Start of DATA FOR PROCESSING

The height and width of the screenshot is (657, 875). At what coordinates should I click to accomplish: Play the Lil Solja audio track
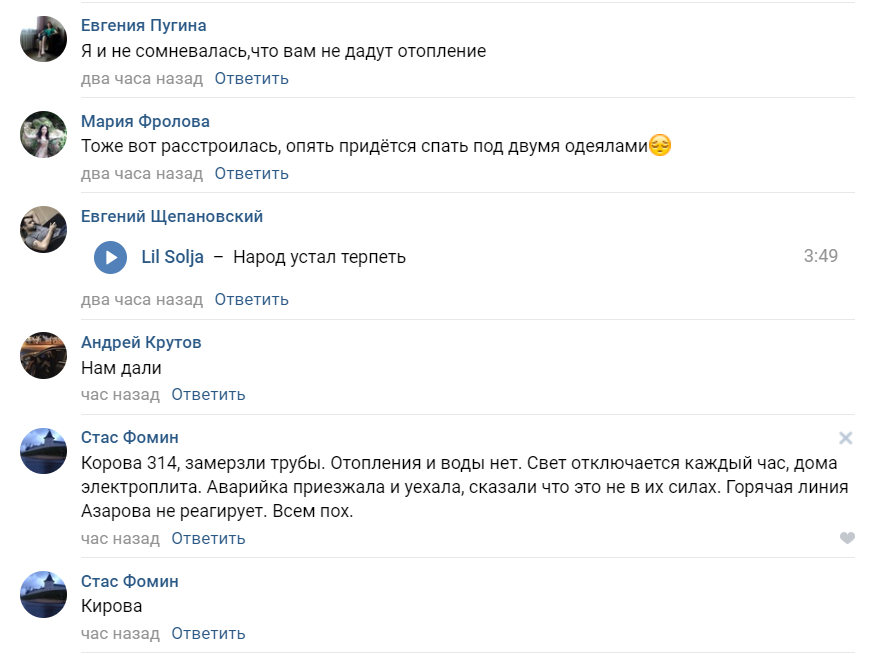(x=110, y=257)
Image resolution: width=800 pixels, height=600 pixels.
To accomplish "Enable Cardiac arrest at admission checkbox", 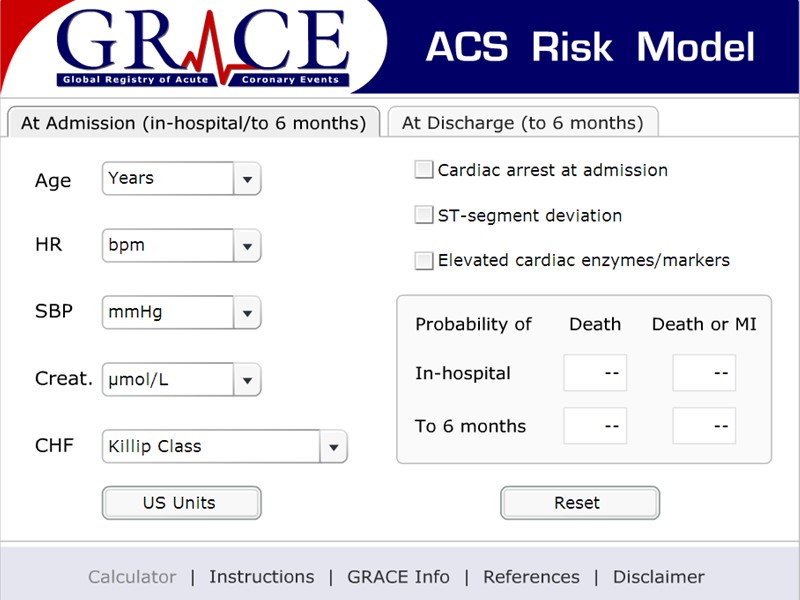I will [424, 170].
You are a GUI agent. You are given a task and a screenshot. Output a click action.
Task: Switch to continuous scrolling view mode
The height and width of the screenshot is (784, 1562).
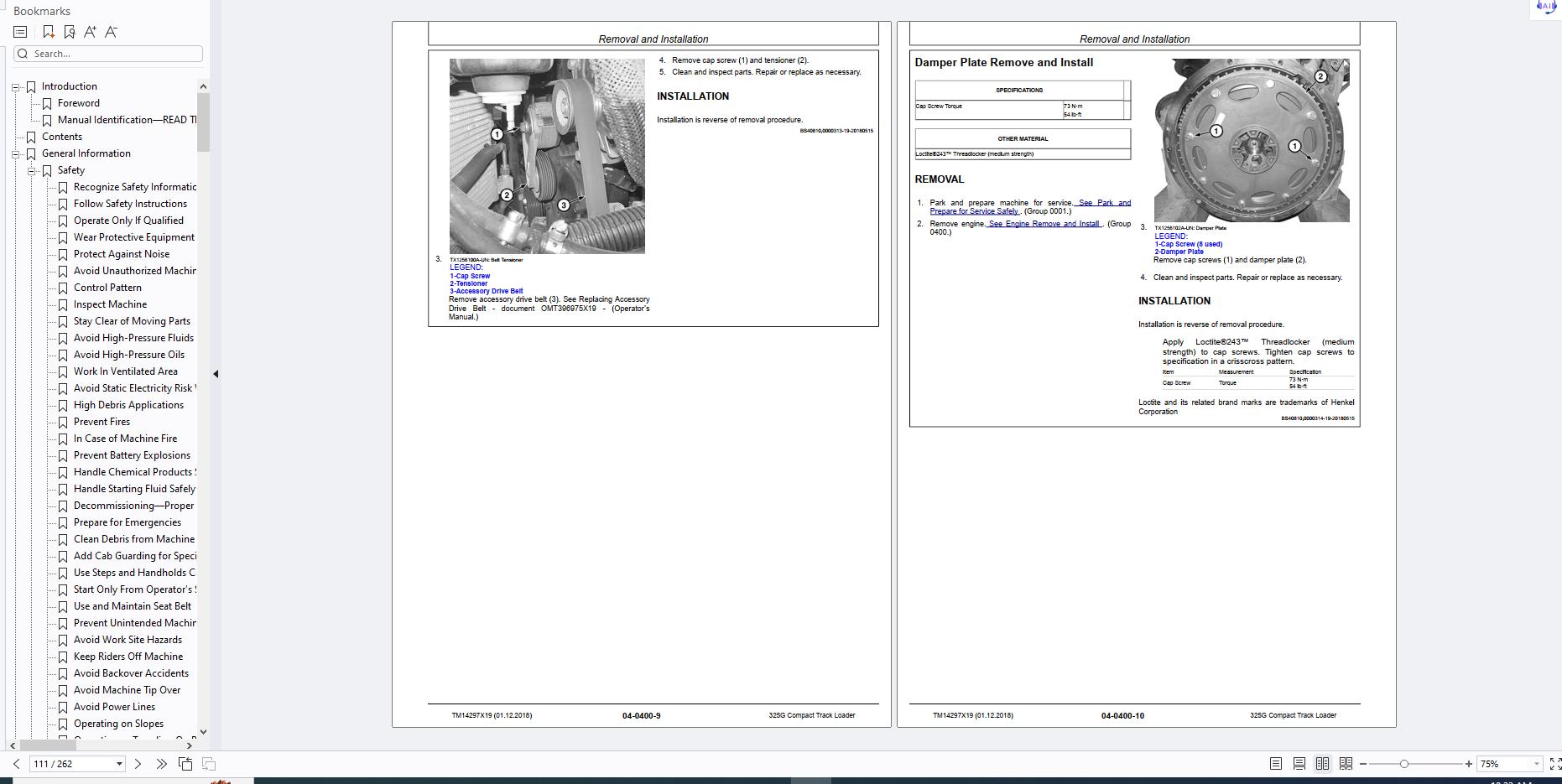pos(1299,764)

End of DATA FOR PROCESSING

WORK INSTRUCTION. Each line from the one containing "Task: Switch to" through the end of the records above is to be retyped exactly, with the pictures omitted and nothing added.

RESULT OF THE EXERCISE.
Task: Switch to continuous scrolling view mode
The height and width of the screenshot is (784, 1562).
pos(1299,764)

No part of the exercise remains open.